2. We can increase sample size, but what if you’re paying for each sample measure? Is increasing the sample size a cost-effective solution?

You are right, you would want to find a way to make the ball bearing sizes more consistent than eye-balling it. In the second or third rounds of PDCA, some students have decided to roll cylinders of the clay and cut it in equal intervals It helped a bit, but rolling a cylinder of equal diameter is a challenge. Some decided to have only one person roll the bearings, and that helped a little in terms of random error, but it increased systematic error.

In other words, this lab is all about learning data-driven decision-making. Yes, we can buy a bearing-rolling machine and get them all real good, but they’re not going to learn from that.
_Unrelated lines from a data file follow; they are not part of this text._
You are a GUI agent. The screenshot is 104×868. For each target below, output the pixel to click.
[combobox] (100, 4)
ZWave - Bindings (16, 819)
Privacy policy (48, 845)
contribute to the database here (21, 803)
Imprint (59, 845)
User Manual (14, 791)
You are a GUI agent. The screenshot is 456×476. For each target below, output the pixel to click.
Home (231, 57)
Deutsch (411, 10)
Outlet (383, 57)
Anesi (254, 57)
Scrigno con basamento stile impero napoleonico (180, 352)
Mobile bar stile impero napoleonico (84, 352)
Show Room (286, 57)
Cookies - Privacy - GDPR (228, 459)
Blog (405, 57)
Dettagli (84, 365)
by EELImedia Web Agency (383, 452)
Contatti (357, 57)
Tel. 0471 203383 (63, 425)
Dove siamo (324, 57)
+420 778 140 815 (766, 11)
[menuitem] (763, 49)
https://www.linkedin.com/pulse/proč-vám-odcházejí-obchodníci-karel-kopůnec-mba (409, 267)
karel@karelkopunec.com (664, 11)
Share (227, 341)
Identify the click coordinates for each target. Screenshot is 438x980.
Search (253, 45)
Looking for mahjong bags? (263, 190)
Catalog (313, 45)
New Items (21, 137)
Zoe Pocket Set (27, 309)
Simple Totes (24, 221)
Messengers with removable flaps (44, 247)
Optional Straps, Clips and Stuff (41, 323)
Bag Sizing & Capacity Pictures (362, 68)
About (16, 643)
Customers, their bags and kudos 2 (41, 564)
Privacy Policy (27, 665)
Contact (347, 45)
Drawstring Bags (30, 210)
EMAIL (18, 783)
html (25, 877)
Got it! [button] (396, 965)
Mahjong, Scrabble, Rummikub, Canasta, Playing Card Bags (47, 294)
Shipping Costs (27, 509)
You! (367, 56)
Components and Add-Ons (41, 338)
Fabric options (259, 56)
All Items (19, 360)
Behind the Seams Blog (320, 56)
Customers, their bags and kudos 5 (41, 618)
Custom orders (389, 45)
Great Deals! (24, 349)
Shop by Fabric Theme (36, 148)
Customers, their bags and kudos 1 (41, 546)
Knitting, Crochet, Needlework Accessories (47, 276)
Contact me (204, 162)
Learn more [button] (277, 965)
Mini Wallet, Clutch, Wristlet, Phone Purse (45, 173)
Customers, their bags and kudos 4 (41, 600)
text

Yeah, but that costs money. And the number of bearings my students can sample is fixed. They’re not allowed to increase the sample size. (If allowed, they would simply measure every bearing they produce and wouldn’t learn anything.)

Thanks for the resources. I’ll check them out.

The issue is risk management… as I am sure you know, i.e. quality is simply a specific type of risk management (isn’t everything). So, framed that way, you’d like to know the probability and impact of sending defects to your customer and gain the best knowledge available to make the most informed decisions. For now, we are only dealing with probability. So, you take a sample and get a result. The standard error tells you that your sample result is not precisely giving you the full story. In other words, if you based decisions off the one sample, your confidence for taking action is low. Of course, the action you are taking is based on where the sample fell relative to specifications. Anyway, the first risk is that, given a sample mean, you can calculate the probability of defects. But the question is, should I go with that given a high standard error. This logic may lead to a lesson as follows:

Based on the nature of standard error (the formula), you know that it can be reduced by either increasing sample size or decreasing variability… so you may need to do a correlation analysis on consistency of raw material to bearing mass variability. If there is positive correlation, then you know by reducing inconsistency in raw material, you will reduce standard error. If you reduce standard error, you will have more confidence in the estimate that leads to action. In other words, you will be more confident in the conclusion of whether or not your process is capable… or how capable it is.

Back to the risk management lesson (because that is what I think this ends up being). The real lesson to the student is a classic treatment of the relationship of standard error to standard deviation. Taking action on what a sample is telling you should be influenced by standard error. If you can reduce standard error, do so. If you cannot, proceed with knowledge, i.e. know the risk of your decision.Yes, that’s what I have in mind. Thanks for expressing it so eloquently.